======== DATA LISTING

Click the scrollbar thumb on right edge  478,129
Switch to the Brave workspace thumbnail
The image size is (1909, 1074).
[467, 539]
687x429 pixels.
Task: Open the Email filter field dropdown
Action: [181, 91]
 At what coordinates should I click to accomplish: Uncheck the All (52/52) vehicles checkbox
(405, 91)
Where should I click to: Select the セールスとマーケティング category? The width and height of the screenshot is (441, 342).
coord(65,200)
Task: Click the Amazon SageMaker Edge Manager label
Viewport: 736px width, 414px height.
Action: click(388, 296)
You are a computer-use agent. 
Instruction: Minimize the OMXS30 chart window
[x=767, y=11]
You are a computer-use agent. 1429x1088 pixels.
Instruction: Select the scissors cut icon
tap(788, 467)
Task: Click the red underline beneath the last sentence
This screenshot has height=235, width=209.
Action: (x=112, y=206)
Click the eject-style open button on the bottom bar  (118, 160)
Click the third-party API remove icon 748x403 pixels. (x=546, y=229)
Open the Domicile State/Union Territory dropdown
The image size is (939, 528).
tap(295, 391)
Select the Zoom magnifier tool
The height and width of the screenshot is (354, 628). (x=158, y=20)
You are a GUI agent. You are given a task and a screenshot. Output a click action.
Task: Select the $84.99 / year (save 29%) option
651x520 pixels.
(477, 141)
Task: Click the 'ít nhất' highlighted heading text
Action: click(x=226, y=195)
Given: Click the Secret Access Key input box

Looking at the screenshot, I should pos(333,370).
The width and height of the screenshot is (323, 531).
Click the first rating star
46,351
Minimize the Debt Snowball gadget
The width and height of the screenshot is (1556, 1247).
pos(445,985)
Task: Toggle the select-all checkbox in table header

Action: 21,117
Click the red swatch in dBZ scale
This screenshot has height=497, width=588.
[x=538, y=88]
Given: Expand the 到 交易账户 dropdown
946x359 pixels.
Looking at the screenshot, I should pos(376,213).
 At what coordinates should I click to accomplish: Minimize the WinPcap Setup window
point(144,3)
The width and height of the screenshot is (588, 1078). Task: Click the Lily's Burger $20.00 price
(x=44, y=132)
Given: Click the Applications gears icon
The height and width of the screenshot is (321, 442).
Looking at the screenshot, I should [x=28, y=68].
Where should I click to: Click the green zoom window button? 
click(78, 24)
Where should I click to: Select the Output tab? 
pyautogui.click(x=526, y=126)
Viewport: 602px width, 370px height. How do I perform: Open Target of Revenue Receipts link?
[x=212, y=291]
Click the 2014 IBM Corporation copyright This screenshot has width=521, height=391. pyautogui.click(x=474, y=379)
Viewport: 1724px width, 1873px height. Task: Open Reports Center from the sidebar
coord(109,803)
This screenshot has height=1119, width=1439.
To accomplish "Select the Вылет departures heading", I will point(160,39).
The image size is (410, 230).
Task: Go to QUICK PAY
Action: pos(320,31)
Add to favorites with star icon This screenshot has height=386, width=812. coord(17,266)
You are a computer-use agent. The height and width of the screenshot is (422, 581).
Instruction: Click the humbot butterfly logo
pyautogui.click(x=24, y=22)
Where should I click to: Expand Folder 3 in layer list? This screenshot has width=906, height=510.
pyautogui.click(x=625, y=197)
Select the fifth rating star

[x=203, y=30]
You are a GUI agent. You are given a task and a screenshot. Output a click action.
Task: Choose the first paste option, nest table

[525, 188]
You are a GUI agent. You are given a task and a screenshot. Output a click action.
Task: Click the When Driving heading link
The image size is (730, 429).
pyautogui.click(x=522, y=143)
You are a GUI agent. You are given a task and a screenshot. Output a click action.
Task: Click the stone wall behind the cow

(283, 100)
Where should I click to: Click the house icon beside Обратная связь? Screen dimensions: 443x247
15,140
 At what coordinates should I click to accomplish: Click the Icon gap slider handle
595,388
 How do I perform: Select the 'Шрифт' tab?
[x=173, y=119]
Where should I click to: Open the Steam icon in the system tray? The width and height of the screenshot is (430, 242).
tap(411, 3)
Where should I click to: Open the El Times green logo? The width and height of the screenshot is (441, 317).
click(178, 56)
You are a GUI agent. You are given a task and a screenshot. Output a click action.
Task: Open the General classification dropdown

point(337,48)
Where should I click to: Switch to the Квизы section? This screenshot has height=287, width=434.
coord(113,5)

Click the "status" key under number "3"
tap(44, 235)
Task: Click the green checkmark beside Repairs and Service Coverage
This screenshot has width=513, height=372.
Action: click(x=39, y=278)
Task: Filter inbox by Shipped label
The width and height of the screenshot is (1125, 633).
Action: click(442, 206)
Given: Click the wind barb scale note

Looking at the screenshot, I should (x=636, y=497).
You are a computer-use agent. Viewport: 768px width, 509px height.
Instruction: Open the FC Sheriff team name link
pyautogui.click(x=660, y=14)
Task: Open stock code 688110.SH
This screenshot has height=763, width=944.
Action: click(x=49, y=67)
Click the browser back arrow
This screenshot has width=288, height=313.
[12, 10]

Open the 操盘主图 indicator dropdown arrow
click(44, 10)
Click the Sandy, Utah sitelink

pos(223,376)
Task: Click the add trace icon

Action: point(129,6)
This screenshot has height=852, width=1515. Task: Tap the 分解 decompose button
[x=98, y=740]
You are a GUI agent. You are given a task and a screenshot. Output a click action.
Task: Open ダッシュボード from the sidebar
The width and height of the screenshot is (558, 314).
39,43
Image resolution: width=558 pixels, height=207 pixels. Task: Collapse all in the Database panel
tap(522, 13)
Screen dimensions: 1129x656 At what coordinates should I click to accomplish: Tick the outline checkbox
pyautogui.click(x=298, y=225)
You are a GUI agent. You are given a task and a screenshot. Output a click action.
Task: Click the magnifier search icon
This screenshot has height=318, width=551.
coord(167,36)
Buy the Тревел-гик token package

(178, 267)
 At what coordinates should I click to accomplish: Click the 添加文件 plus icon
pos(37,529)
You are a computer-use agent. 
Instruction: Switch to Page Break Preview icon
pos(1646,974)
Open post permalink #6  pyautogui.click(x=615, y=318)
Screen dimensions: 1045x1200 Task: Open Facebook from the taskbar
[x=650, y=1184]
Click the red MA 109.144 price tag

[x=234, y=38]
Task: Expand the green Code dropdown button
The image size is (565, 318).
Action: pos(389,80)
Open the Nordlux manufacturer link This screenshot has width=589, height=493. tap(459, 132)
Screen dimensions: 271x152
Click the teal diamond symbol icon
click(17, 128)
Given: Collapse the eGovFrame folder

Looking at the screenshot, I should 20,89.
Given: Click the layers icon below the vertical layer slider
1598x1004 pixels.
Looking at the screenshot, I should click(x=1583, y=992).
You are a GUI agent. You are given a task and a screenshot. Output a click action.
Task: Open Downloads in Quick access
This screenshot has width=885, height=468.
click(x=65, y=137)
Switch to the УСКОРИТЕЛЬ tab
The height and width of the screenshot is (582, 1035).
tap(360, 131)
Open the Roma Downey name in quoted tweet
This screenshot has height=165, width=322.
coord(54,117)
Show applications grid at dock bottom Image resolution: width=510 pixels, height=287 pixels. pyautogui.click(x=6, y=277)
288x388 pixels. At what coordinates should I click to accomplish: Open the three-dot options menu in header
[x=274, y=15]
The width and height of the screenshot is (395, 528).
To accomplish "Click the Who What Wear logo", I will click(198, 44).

================

* [CHALLENGE] Return the lines of the records from the line with "Select the Zoom magnifier tool" to the line with "Looking at the screenshot, I should pos(333,370).", both included, reproduced exactly.

* [RESULT OF THIS TASK]
Select the Zoom magnifier tool
The height and width of the screenshot is (354, 628). (x=158, y=20)
You are a GUI agent. You are given a task and a screenshot. Output a click action.
Task: Select the $84.99 / year (save 29%) option
651x520 pixels.
(477, 141)
Task: Click the 'ít nhất' highlighted heading text
Action: click(x=226, y=195)
Given: Click the Secret Access Key input box

Looking at the screenshot, I should pos(333,370).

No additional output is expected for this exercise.